(Items from a dataset)

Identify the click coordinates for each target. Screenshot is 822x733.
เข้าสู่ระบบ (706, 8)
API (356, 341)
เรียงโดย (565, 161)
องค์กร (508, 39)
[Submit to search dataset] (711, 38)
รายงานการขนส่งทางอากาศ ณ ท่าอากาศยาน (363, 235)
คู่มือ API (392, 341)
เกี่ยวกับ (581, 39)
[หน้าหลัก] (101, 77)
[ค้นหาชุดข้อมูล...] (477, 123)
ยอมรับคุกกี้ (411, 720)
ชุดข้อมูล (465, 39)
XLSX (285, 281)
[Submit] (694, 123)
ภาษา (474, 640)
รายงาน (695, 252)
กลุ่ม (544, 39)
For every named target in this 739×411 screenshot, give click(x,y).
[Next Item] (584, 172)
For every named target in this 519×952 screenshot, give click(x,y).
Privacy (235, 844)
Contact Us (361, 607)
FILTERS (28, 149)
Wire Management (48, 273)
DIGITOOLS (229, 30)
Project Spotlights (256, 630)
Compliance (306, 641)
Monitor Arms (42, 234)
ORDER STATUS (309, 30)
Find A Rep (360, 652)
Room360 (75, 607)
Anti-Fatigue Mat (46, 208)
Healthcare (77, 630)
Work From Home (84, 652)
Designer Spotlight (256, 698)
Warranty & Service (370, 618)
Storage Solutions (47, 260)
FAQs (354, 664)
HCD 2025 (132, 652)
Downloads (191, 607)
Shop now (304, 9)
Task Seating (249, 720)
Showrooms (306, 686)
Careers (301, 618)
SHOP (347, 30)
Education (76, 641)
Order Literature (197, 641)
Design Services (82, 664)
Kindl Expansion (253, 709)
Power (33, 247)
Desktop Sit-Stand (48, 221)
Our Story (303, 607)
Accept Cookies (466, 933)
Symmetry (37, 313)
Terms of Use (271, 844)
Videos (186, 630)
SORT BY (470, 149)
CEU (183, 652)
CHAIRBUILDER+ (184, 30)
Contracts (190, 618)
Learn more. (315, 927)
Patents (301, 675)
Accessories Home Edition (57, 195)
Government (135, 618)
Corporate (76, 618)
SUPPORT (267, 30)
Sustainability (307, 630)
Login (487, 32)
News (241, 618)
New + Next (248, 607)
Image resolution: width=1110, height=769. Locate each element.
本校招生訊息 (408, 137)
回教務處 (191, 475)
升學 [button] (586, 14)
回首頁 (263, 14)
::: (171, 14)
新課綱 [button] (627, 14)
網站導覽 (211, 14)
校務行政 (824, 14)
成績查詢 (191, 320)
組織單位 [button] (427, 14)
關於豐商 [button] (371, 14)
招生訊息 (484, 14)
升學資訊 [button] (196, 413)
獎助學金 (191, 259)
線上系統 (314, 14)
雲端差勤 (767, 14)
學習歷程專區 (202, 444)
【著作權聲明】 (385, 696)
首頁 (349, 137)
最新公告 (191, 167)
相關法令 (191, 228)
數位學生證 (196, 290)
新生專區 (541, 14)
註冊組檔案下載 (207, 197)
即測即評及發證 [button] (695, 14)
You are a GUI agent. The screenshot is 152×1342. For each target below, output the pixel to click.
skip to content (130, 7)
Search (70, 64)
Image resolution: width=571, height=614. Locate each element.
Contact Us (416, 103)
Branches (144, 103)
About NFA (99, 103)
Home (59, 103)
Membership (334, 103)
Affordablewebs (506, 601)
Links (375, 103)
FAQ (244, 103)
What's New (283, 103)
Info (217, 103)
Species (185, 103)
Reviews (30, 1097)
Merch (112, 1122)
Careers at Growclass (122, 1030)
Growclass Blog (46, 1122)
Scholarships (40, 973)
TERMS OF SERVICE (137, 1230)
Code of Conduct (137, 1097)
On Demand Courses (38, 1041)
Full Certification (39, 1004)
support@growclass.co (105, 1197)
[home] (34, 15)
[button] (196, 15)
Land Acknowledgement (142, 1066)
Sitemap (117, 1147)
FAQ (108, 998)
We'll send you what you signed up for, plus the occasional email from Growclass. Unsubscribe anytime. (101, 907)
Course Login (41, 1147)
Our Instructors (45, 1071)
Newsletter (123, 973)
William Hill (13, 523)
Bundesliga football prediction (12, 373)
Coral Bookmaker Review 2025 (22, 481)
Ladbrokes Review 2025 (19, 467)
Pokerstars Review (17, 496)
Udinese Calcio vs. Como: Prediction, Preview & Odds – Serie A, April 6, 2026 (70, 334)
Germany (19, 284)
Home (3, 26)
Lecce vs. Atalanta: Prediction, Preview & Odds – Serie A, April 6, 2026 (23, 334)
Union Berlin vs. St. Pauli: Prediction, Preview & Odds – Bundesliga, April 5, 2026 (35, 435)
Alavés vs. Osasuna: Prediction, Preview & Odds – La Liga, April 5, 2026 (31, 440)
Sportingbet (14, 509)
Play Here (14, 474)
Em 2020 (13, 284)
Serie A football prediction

### AIM
Extract every line above and reproduce each one verbatim, in its original order.

### RESULT
Identify the click coordinates for each target. Screenshot is 822x733.
เข้าสู่ระบบ (706, 8)
API (356, 341)
เรียงโดย (565, 161)
องค์กร (508, 39)
[Submit to search dataset] (711, 38)
รายงานการขนส่งทางอากาศ ณ ท่าอากาศยาน (363, 235)
คู่มือ API (392, 341)
เกี่ยวกับ (581, 39)
[หน้าหลัก] (101, 77)
[ค้นหาชุดข้อมูล...] (477, 123)
ยอมรับคุกกี้ (411, 720)
ชุดข้อมูล (465, 39)
XLSX (285, 281)
[Submit] (694, 123)
ภาษา (474, 640)
รายงาน (695, 252)
กลุ่ม (544, 39)
For every named target in this 739×411 screenshot, give click(x,y).
[Next Item] (584, 172)
For every named target in this 519×952 screenshot, give click(x,y).
Privacy (235, 844)
Contact Us (361, 607)
FILTERS (28, 149)
Wire Management (48, 273)
DIGITOOLS (229, 30)
Project Spotlights (256, 630)
Compliance (306, 641)
Monitor Arms (42, 234)
ORDER STATUS (309, 30)
Find A Rep (360, 652)
Room360 (75, 607)
Anti-Fatigue Mat (46, 208)
Healthcare (77, 630)
Work From Home (84, 652)
Designer Spotlight (256, 698)
Warranty & Service (370, 618)
Storage Solutions (47, 260)
FAQs (354, 664)
HCD 2025 (132, 652)
Downloads (191, 607)
Shop now (304, 9)
Task Seating (249, 720)
Showrooms (306, 686)
Careers (301, 618)
SHOP (347, 30)
Education (76, 641)
Order Literature (197, 641)
Design Services (82, 664)
Kindl Expansion (253, 709)
Power (33, 247)
Desktop Sit-Stand (48, 221)
Our Story (303, 607)
Accept Cookies (466, 933)
Symmetry (37, 313)
Terms of Use (271, 844)
Videos (186, 630)
SORT BY (470, 149)
CEU (183, 652)
CHAIRBUILDER+ (184, 30)
Contracts (190, 618)
Learn more. (315, 927)
Patents (301, 675)
Accessories Home Edition (57, 195)
Government (135, 618)
Corporate (76, 618)
SUPPORT (267, 30)
Sustainability (307, 630)
Login (487, 32)
News (241, 618)
New + Next (248, 607)
Image resolution: width=1110, height=769. Locate each element.
本校招生訊息 (408, 137)
回教務處 (191, 475)
升學 [button] (586, 14)
回首頁 (263, 14)
::: (171, 14)
新課綱 [button] (627, 14)
網站導覽 (211, 14)
校務行政 (824, 14)
成績查詢 (191, 320)
組織單位 [button] (427, 14)
關於豐商 [button] (371, 14)
招生訊息 (484, 14)
升學資訊 [button] (196, 413)
獎助學金 (191, 259)
線上系統 (314, 14)
雲端差勤 (767, 14)
學習歷程專區 (202, 444)
【著作權聲明】 (385, 696)
首頁 (349, 137)
最新公告 (191, 167)
相關法令 (191, 228)
數位學生證 (196, 290)
新生專區 (541, 14)
註冊組檔案下載 (207, 197)
即測即評及發證 [button] (695, 14)
You are a GUI agent. The screenshot is 152×1342. For each target below, output the pixel to click.
skip to content (130, 7)
Search (70, 64)
Image resolution: width=571, height=614. Locate each element.
Contact Us (416, 103)
Branches (144, 103)
About NFA (99, 103)
Home (59, 103)
Membership (334, 103)
Affordablewebs (506, 601)
Links (375, 103)
FAQ (244, 103)
What's New (283, 103)
Info (217, 103)
Species (185, 103)
Reviews (30, 1097)
Merch (112, 1122)
Careers at Growclass (122, 1030)
Growclass Blog (46, 1122)
Scholarships (40, 973)
TERMS OF SERVICE (137, 1230)
Code of Conduct (137, 1097)
On Demand Courses (38, 1041)
Full Certification (39, 1004)
support@growclass.co (105, 1197)
[home] (34, 15)
[button] (196, 15)
Land Acknowledgement (142, 1066)
Sitemap (117, 1147)
FAQ (108, 998)
We'll send you what you signed up for, plus the occasional email from Growclass. Unsubscribe anytime. (101, 907)
Course Login (41, 1147)
Our Instructors (45, 1071)
Newsletter (123, 973)
William Hill (13, 523)
Bundesliga football prediction (12, 373)
Coral Bookmaker Review 2025 (22, 481)
Ladbrokes Review 2025 (19, 467)
Pokerstars Review (17, 496)
Udinese Calcio vs. Como: Prediction, Preview & Odds – Serie A, April 6, 2026 (70, 334)
Germany (19, 284)
Home (3, 26)
Lecce vs. Atalanta: Prediction, Preview & Odds – Serie A, April 6, 2026 (23, 334)
Union Berlin vs. St. Pauli: Prediction, Preview & Odds – Bundesliga, April 5, 2026 (35, 435)
Alavés vs. Osasuna: Prediction, Preview & Odds – La Liga, April 5, 2026 (31, 440)
Sportingbet (14, 509)
Play Here (14, 474)
Em 2020 (13, 284)
Serie A football prediction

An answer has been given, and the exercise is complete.